First things first...cut the vile little sucker out of me!

In January 2013 I had a nipple sparing mastectomy on my right breast with an immediate reconstruction using a silicone implant. My surgeon also removed fourteen lymph nodes from my armpit. Pathology came back showing that there were cancer cells in one of the nodes.

Next stop...a high dose course of chemotherapy.

March 2013 was the start of chemo. Six treatments in total, once every three weeks. Suffice to say that it was hellish and I'm so very glad that its over!

Treatment number three was radiation which kicked off in July, three weeks after chemo finished. 

Twenty five sessions over five weeks and although towards to end it became quite painful, was a great deal more pleasant than chemo.

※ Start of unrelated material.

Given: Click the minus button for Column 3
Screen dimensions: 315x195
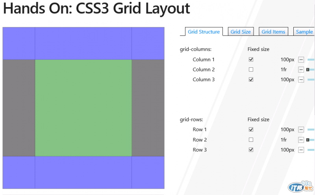Looking at the screenshot, I should point(301,80).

I started Tamoxifen in September 2013 to suppress the hormones that my type of cancer feeds on. Side effects were severe and life became unmanageable so after two and a half years I decided not to continue hormone therapy.

The preventative mastectomy and reconstruction of my left breast was completed in August 2014. The surgery was a success but emotionally I fell apart, my stiff upper lip well and truly wibbled, and it took months of counselling and anti-depressants to help me move forward.

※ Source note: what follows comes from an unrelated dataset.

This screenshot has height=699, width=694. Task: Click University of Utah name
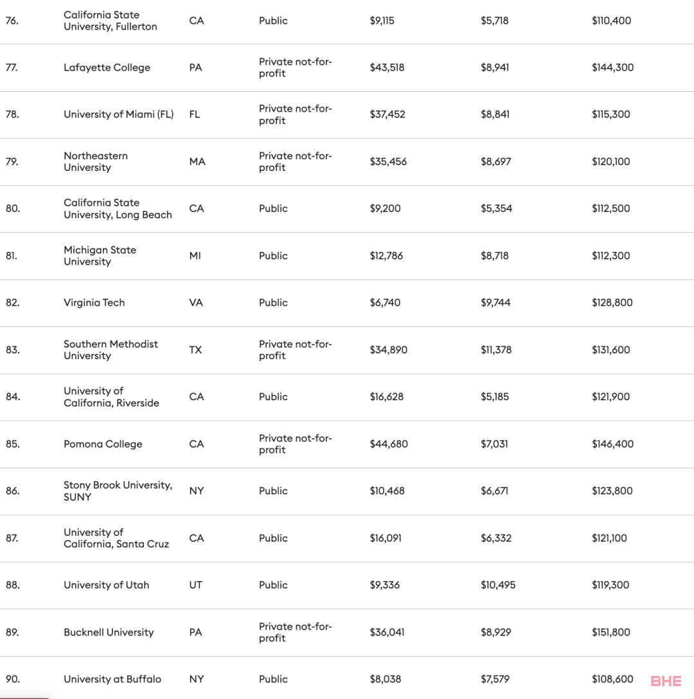106,585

I've had three more reconstructive surgeries on my right breast in the last few years, including a replacement of a ruptured implant. Hopefully that is it for now, the novelty of being sliced open has well and truly worn off. This cancer malarkey was always going to be challenging but I wasn't expecting the incredible amount of goodness that has come from it. Kindness, such kindness from beloved friends, family and complete strangers! The Human Spirit is a wonderful thing! I've managed to surprise myself too...my attitude to adversity in particular. I used to sweat the small stuff and become easily flustered when things went wrong. Now...now my priorities and perspective have shifted significantly and it takes a lot to make me lose my bottle.

Cancer turned my world on its head but I don't spend my time wishing it away...there is too much living to be done. Life after cancer is an entirely new normal. My body is different, my abilities are different, my attitude is different. I've had cancer, I've survived cancer so far...now it's time to move forward in the hope that I'll leave this damned disease far, far behind.

xxx Em.


  1. I love reading your blog! I too was diagnosed with Stage 2 Invasive Ductal Carcinoma in my right tata and has a bilateral mastectomy this past July, followed by chemo. Your story seems all too much like mine, and it's terrible, but it truly brings out our survival instincts! Wishing you all the best and your pixie cut is cute, but you rocked the bald look too!!

    Em C

    1. Hey Lovely, thank you! I've been following your journey too and am sending much love your way!

      Cheers Em

  2. God Ems, you're flipping amazing. Seriously.